[START SUPPLIED TEXT]
The colliculus activation algorithm has been improved. This gives Ernest 9.3 a smoother behavior than Ernest 9.2 (e.g., see the elegant curve taken on the way back to the hive on steps 356-388).
In addition, Ernest's thorax now takes the color of the most motivating landmark in the visual field—the landmark that raises the most activation in the colliculus. This landmark is the object of Ernest's current attention and drives Ernest's homing tendency.
At the beginning, Ernest is seeking to gather pollen but he does not know how to distinguish flowers from other landmarks. The highest activation is only given by the largest landmark in the visual field (i.e., the closest landmark). This causes Ernest to visit all landmarks randomly. When a landmark is visited, this landmark's activation is lowered for some time, meaning that Ernest temporarily looses interest in this landmark. This causes Ernest to move on to another landmark.
On step 38, Ernest finds a landmark from which he can gather the pollen (the blue flower). This switches his motivation to make him seek for the hive. In the hive-seeking motivational mode, landmarks raise an additional activation that is proportional to their proximity to the hive (or to Ernest's place of birth) as much as Ernest remembers from his way out. This activation mechanism causes Ernest to go back to the yellow square by traveling from known landmarks to known landmarks. After reaching the yellow square (step 83) he finds no more motivating landmarks and starts a random exploration again until he finds the hive for the first time on step 94.
[END SUPPLIED TEXT]
WORK INSTRUCTIONS: Print the passage of the Ernest 9.3 description that opens with the words "On step 38, Ernest" and closes with "on step 94.". Work from the Ernest 9.3 description alone.
[START INFORMATION PROVIDED]
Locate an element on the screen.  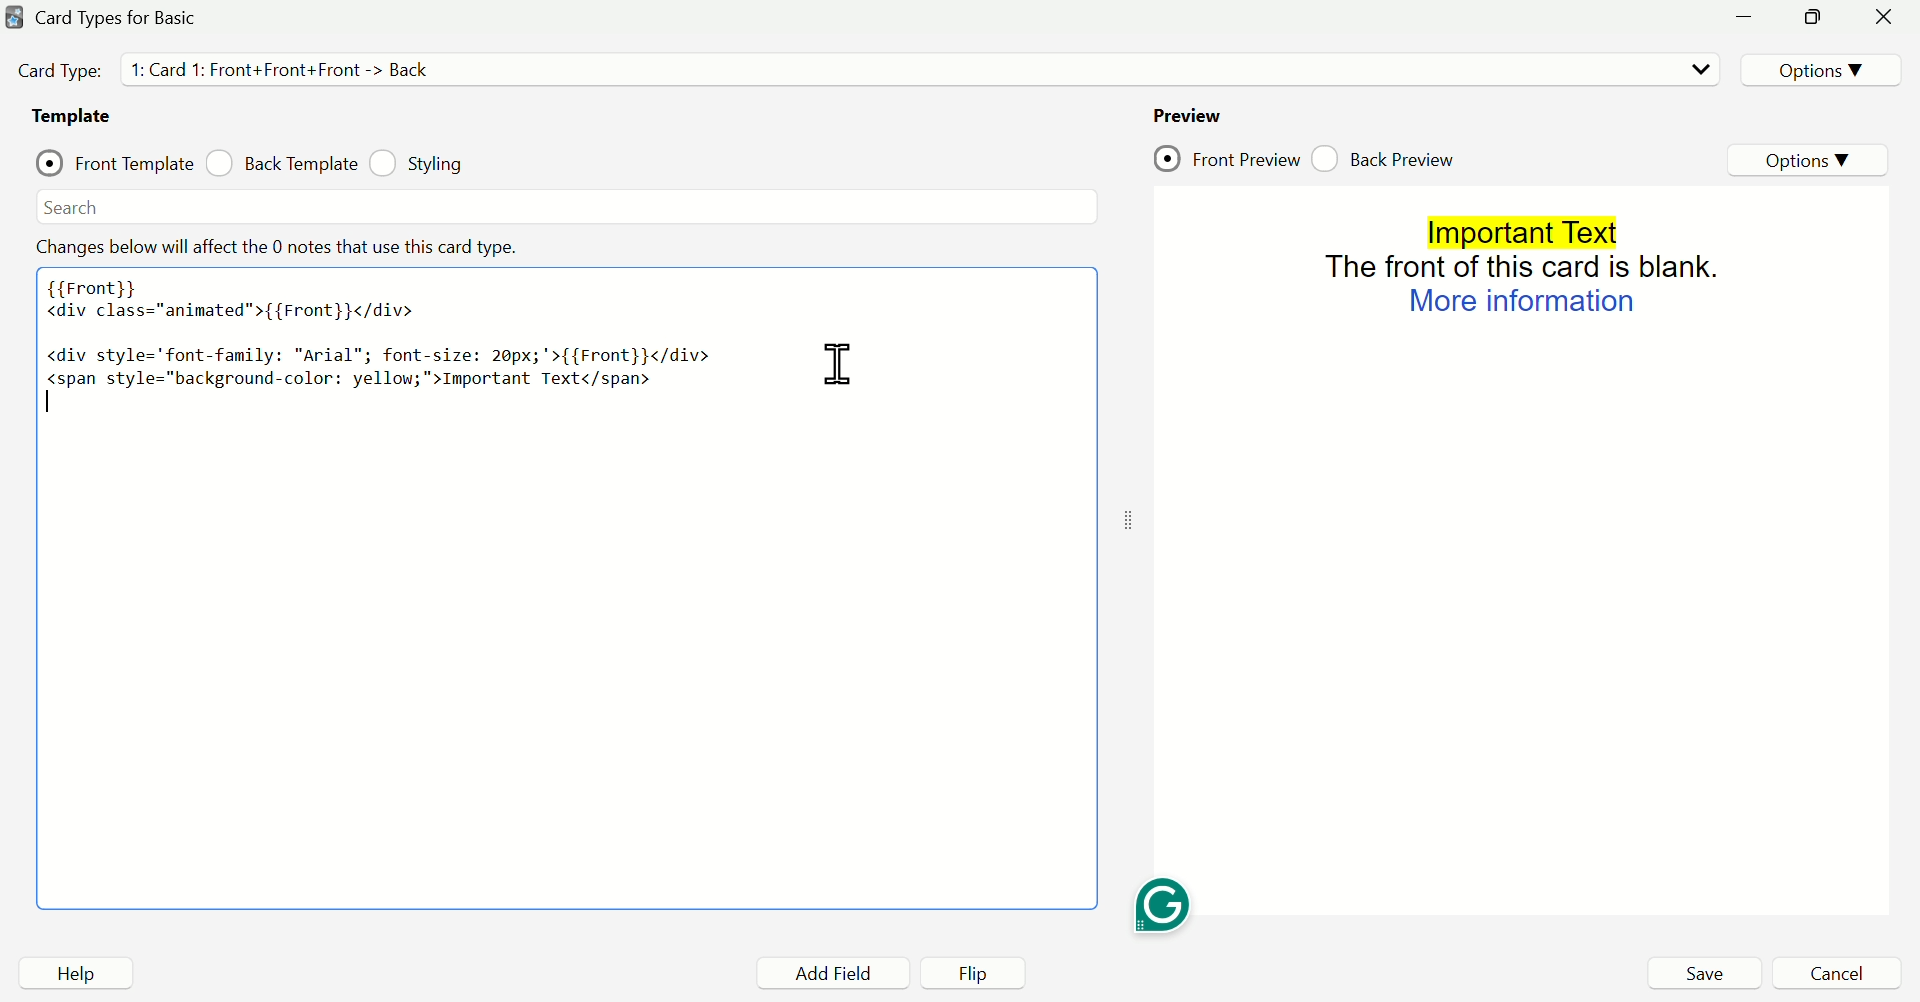
Card Types for Basic is located at coordinates (116, 18).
[END INFORMATION PROVIDED]
ANSWER IN FULL:
On step 38, Ernest finds a landmark from which he can gather the pollen (the blue flower). This switches his motivation to make him seek for the hive. In the hive-seeking motivational mode, landmarks raise an additional activation that is proportional to their proximity to the hive (or to Ernest's place of birth) as much as Ernest remembers from his way out. This activation mechanism causes Ernest to go back to the yellow square by traveling from known landmarks to known landmarks. After reaching the yellow square (step 83) he finds no more motivating landmarks and starts a random exploration again until he finds the hive for the first time on step 94.